Assignment: Beneath this task is a listing. State how many of its lines include the string "computer", giving nothing but the number.

Data section:
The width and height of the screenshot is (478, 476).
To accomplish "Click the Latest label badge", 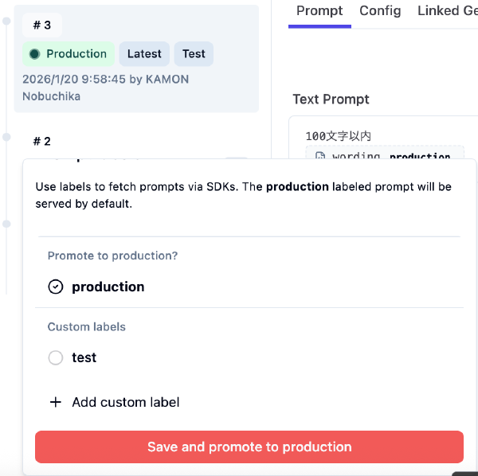I will click(144, 54).
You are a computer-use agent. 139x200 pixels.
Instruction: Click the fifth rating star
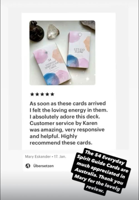click(x=52, y=94)
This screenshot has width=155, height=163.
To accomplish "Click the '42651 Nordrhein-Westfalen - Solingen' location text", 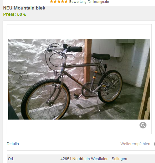I will coord(94,159).
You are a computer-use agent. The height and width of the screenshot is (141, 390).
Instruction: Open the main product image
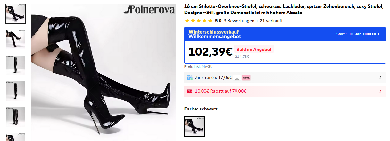(x=104, y=72)
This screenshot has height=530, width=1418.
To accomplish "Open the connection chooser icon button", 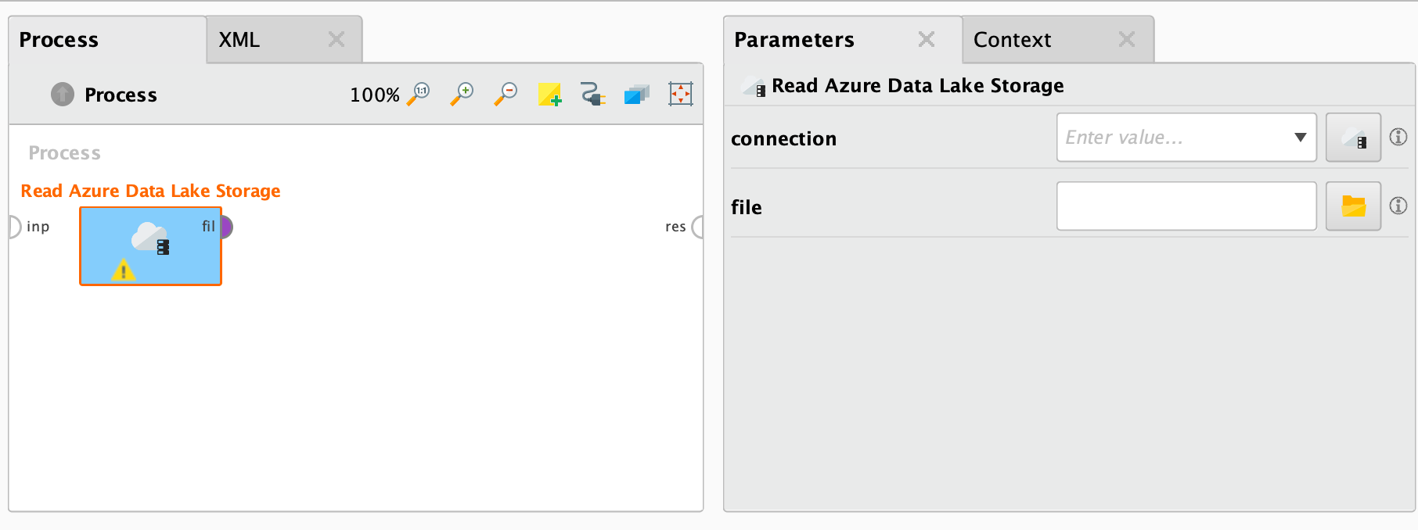I will (1353, 138).
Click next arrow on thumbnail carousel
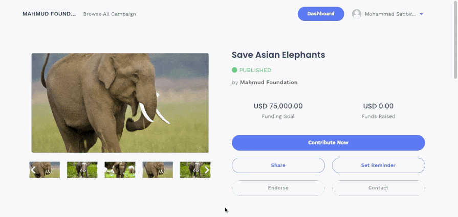The width and height of the screenshot is (458, 217). 207,170
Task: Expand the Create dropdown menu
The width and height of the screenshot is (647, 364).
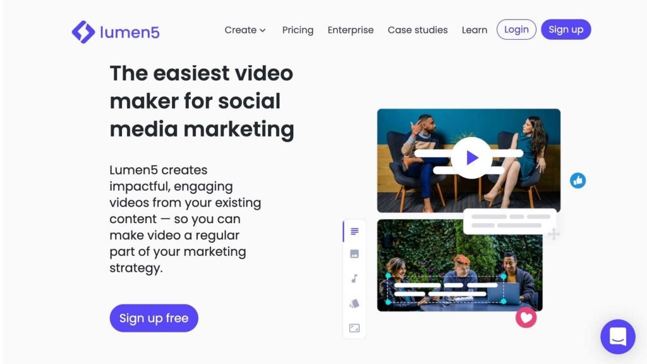Action: tap(245, 30)
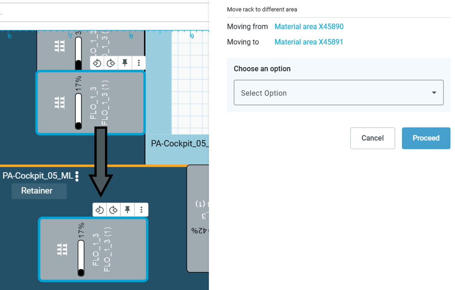
Task: Rotate counterclockwise the rack below the arrow
Action: tap(100, 210)
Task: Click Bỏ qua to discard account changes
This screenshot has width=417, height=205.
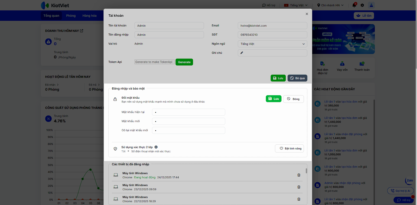Action: tap(297, 78)
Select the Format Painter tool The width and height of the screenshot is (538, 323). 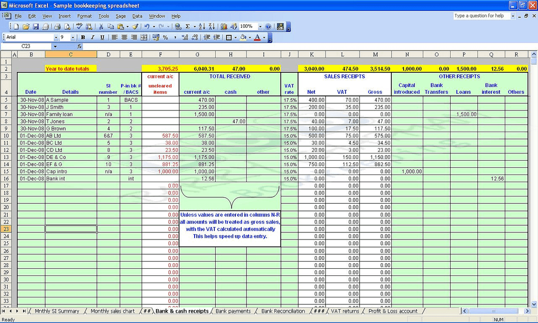coord(135,26)
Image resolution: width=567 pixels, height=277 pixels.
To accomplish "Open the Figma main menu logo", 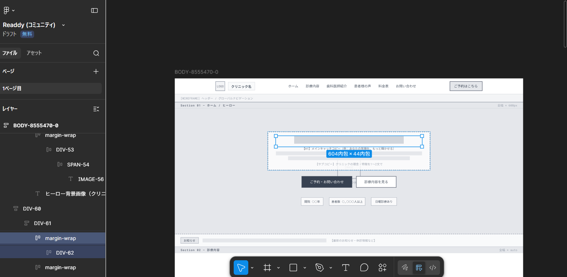I will pyautogui.click(x=6, y=11).
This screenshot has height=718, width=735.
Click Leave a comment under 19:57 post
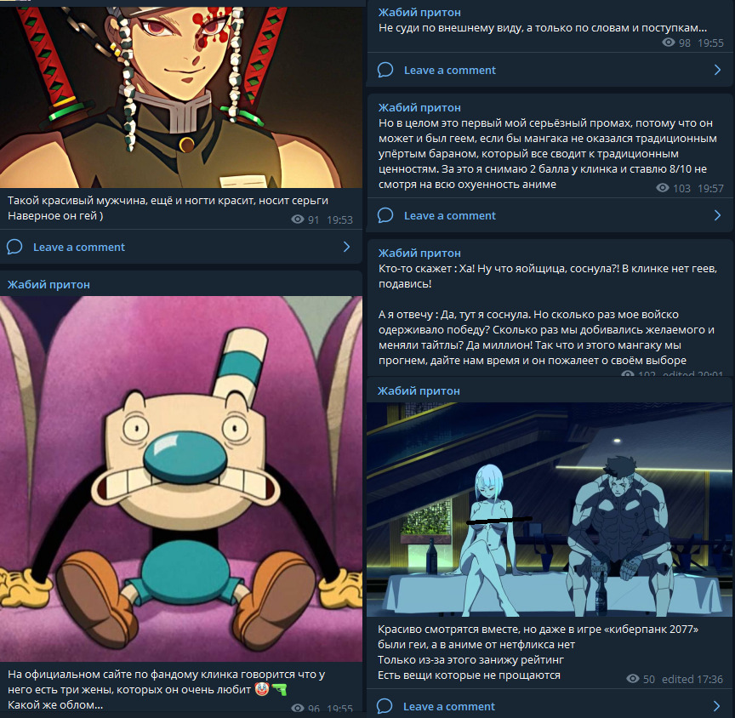[x=449, y=215]
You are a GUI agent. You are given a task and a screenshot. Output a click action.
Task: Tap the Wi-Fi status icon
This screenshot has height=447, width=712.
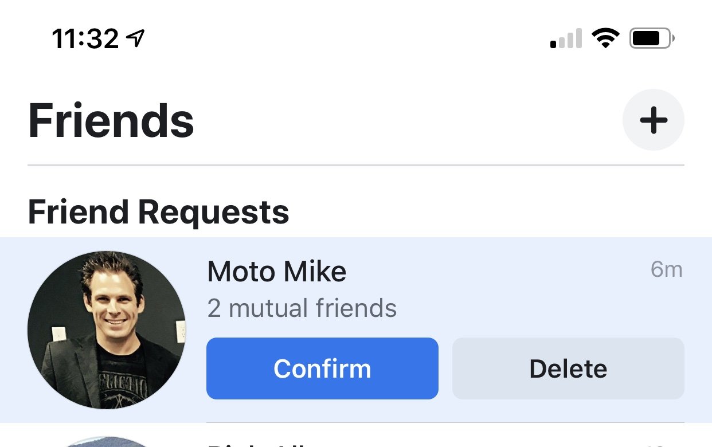[x=605, y=39]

Finished exercise: 2